The Monk came forward again. Kosar kicked out but the demon simply slapped his leg aside. It seemed unconcerned at his struggles. Kosar saw it close up; deep, black eyes, the fresh wounds and older scars, the ragged teeth in its mouth, nose split in some fight. Surely there could be no hope in a thing like this?
“You’ll sleep,” the demon said. “I’ll have time to think. And when you wake, we will talk some more.”
It pressed something into Kosar’s mouth, a sweet plant mulched and mixed with something more meaty. Try as he did, Kosar could not keep from swallowing. And once he’d swallowed the first speck he opened his mouth and welcomed some more. It took him away, soothed his pain, made A’Meer fade for a time into a shadow of a memory rather than a raw, bloody loss. As he felt the Monk loosening his wrist ties, Kosar stared into the failing fire and saw sunlight once again.
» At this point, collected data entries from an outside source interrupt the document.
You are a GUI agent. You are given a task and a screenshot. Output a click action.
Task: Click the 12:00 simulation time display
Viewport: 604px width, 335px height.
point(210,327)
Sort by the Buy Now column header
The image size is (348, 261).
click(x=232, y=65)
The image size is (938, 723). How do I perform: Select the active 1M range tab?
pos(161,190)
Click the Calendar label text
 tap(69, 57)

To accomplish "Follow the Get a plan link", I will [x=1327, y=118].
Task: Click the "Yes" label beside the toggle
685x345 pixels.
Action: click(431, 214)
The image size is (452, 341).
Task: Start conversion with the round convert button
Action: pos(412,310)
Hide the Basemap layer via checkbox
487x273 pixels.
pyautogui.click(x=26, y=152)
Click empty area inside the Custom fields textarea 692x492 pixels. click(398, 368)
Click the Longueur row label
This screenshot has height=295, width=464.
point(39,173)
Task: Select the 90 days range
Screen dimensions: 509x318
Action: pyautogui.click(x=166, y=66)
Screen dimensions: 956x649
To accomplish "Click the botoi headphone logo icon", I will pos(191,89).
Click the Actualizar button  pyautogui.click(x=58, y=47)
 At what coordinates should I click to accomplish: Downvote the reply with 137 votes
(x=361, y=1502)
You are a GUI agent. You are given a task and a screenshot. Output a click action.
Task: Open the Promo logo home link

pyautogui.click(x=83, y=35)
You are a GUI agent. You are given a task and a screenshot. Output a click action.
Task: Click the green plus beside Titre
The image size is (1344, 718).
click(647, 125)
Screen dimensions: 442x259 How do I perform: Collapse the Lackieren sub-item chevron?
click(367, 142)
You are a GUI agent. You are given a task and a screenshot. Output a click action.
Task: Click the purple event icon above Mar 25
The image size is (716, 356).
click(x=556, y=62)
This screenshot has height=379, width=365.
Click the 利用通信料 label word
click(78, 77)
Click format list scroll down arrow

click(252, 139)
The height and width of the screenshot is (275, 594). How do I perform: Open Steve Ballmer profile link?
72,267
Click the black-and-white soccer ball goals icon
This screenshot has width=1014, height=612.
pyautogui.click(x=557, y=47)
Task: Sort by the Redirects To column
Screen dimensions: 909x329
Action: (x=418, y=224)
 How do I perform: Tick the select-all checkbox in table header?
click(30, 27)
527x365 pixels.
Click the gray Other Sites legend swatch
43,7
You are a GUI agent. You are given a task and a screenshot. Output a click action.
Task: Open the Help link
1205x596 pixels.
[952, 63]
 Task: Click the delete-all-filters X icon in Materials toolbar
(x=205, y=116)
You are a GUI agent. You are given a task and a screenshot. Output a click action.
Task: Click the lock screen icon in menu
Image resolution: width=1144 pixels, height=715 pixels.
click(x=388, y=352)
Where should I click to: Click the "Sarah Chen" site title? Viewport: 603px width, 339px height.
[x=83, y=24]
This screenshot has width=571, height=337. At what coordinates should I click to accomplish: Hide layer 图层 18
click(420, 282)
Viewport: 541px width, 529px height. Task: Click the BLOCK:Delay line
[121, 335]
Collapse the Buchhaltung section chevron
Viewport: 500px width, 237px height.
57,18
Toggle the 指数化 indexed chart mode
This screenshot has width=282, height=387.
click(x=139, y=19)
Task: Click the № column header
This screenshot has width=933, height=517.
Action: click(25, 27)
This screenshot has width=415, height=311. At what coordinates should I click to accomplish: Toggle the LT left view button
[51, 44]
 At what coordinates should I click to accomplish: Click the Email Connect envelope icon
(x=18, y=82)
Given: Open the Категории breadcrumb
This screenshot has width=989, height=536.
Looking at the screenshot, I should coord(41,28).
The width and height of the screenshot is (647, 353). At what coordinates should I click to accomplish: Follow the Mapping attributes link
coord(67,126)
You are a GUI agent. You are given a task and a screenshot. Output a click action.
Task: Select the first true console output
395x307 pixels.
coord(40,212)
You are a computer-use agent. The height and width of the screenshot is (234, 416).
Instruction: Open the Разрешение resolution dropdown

WHEN HE FOUND the Elder Mystic sitting alone in a square on the outskirts of Hess, O’Gan thought he had discovered an ally.
He stood at the edge of the square, hidden from view in the shadow of a giant wellburr tree. He liked the feel of the tree’s bark against his shoulder. It had been here for several thousand years, weathering storms and reveling in sunlight, sucking water from the ground that seeped in from the inland sea of Sordon Sound. It had grown up alone in a wild landscape, witness to histories that O’Gan could not imagine and would barely believe. When its seeds fell they were carried away by the Elder Mystics and planted far afield, taking all the history of the tree with them to give to the fledgling plants that might sprout several centuries from now. Sometimes, those carrying them were given visions when their palms were pricked by the seeds’ spiky skins. And sometimes those visions gave stories that were told on the Temple, bizarre tales of histories that did not belong to the Shantasi. This land had been a stranger to them when they arrived many centuries before, and there were those who believed it was a stranger to them still.